Temporary lists. When a major breaking news event occurs, some readers can't get enough information. When a disaster strikes your community, set up a temporary discussion list for your readers. The list can be terminated when interest in the news event dies down. For a discussion list on a specialized topic. A newspaper Web site might create a mailing list about a topic like a local zoning controversy, where local residents intently interested in the issue join a mailing list to be kept informed of new developments and offer their opinions. If this is a neighborhood issue, the membership is likely to be small enough to warrant using a list. A newspaper staffer would moderate or seed the discussion with news from the paper's coverage of the issue. Suburban news lists. Use these lists either as community two-way discussion forums, or as one-way broadcasts of local news and information that doesn't make it into the newspaper. Specialized topic lists. Use this same concept to create special-interest lists, such as for local sports teams. A two-way list might work for each local high school sports team, allowing players, coaches and parents to communicate with each other. A one-way list might be used for sending out news and minutia about the local pro football team. A newspaper can host lists for community groups, allowing their members to create an ongoing dialog online. Many newspaper online services invite community groups to take part in their Web sites, offering them self-publishing space within the newspaper site to give their memberships news of group events, etc. This is another way to step up community group involvement in your publication's online service. I won't go on; you can easily dream up dozens of uses for mailing lists by yourself.

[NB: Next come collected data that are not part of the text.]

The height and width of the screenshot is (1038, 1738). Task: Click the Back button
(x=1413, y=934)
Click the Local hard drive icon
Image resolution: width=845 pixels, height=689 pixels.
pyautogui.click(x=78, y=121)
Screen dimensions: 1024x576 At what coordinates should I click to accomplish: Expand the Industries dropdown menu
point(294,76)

The operative word in thinking about mailing lists is "community." Lists, much more so than Web threaded discussions or Usenet newsgroups, create a deep sense of community among their members. I can attest to that with my own lists; on online-news and online-newspapers, many of us "know" each other well through the online experience and meet for drinks or dinner when we show up at the same conferences. Creating a sense of community is a great way to get people using your publication's online service to come back -- to be repeat customers. Mailing lists can help.

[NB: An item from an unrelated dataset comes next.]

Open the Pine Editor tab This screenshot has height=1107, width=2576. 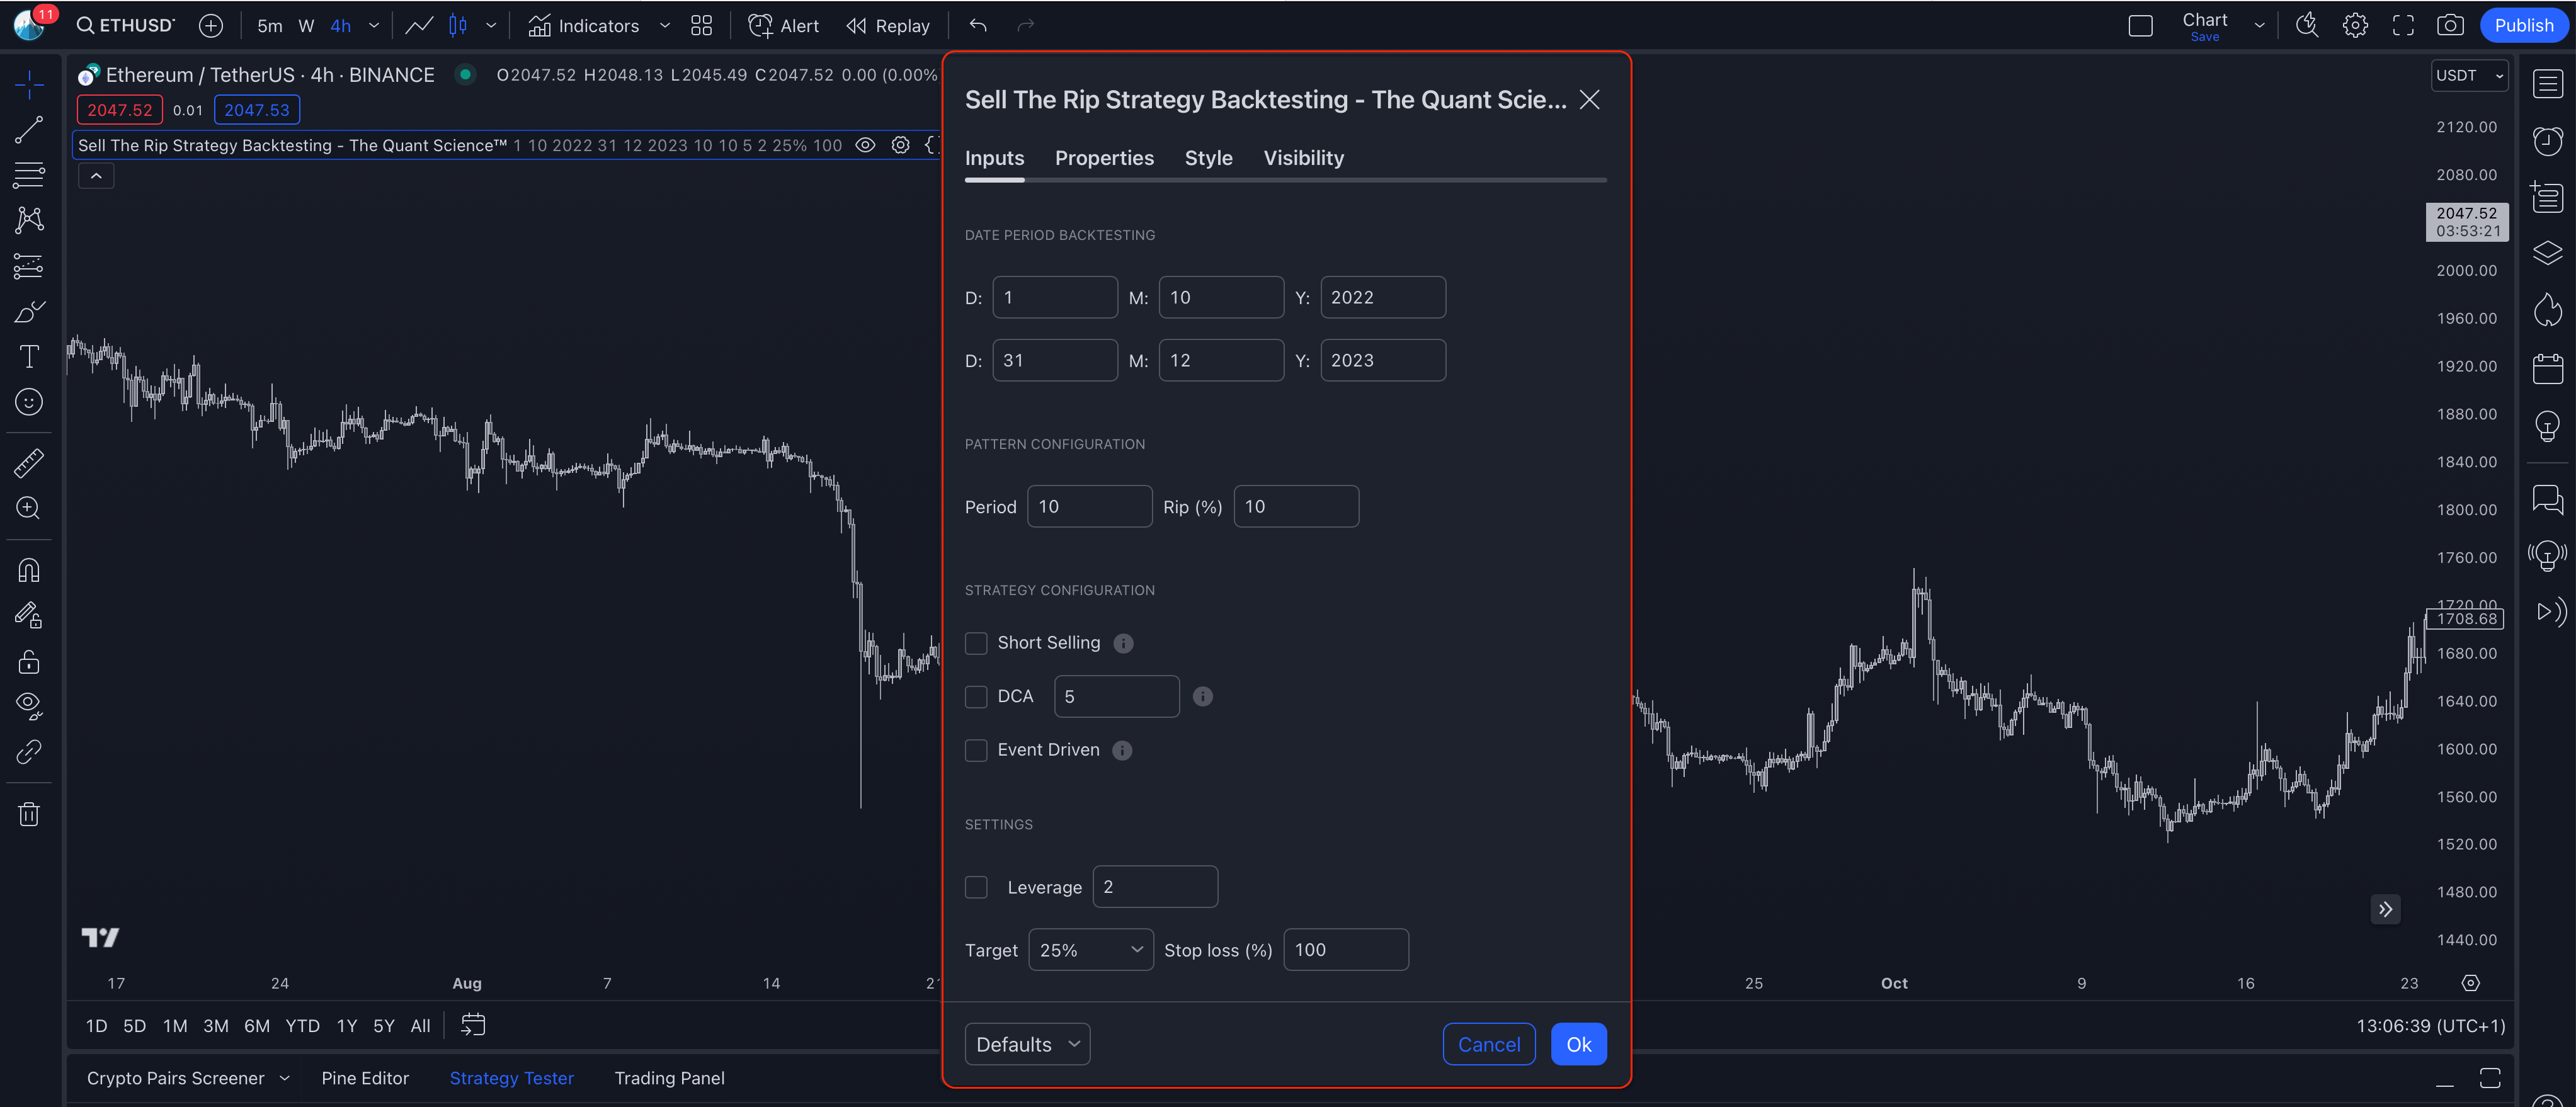tap(365, 1078)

Don't forget, also, to consider the advertising opportunities inherent in lists. A local sporting goods store might sponsor the little league lists, for example; a text banner can be appended to outgoing list messages. ("The ABC Junior High little league list is made possible by ...")

Administration issues

The reason I'm excited about Lyris is that it will take much of the drudge work out of administering my lists. Buckman says that the biggest impediment to the growth of mailing lists has been bad addresses, which administrators like me have had to weed out manually based on "bounce" messages that come back from mail servers indicating a failed mail delivery. Lyris (and others like ListServ and ListProc) automate the deletion of bad addresses. Buckman says that a list administrator using Lyris will not have to do anything to insure that all the addresses in a list are functioning. That's important, because Buckman estimates that 5% of all e-mail addresses go bad each month (because the owner changed addresses, cancelled her account, or allowed her mailbox to overflow so it rejects incoming mail).

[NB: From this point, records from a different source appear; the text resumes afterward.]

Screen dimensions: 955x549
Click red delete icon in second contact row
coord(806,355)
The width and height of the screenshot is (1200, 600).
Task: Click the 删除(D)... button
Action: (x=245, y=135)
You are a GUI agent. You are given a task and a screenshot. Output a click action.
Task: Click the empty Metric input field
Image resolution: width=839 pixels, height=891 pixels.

Lists traditionally have been administered primarily by sending e-mail commands to the list software, but Lyris puts a Web interface on administration. To unsubscribe a list subscriber, the administrator does it from a password-protected Web form; that's much more efficient than the old way. Users also get an easier interface, since a password-protected Web form will allow them to change their settings quickly (unsubscribe, request digested message delivery, set an expire time on their accounts, change password or e-mail address, etc.).

Among other important improvements in the state of mailing lists included in Lyris are anti-spam features, which allow administrators to block out messages from known spammers, and the ability to prevent an unruly member from posting or re-subscribing to a list.

If you haven't looked at mailing lists as a component of your publication's online service, the advancing state of the art makes now a good time to look into it.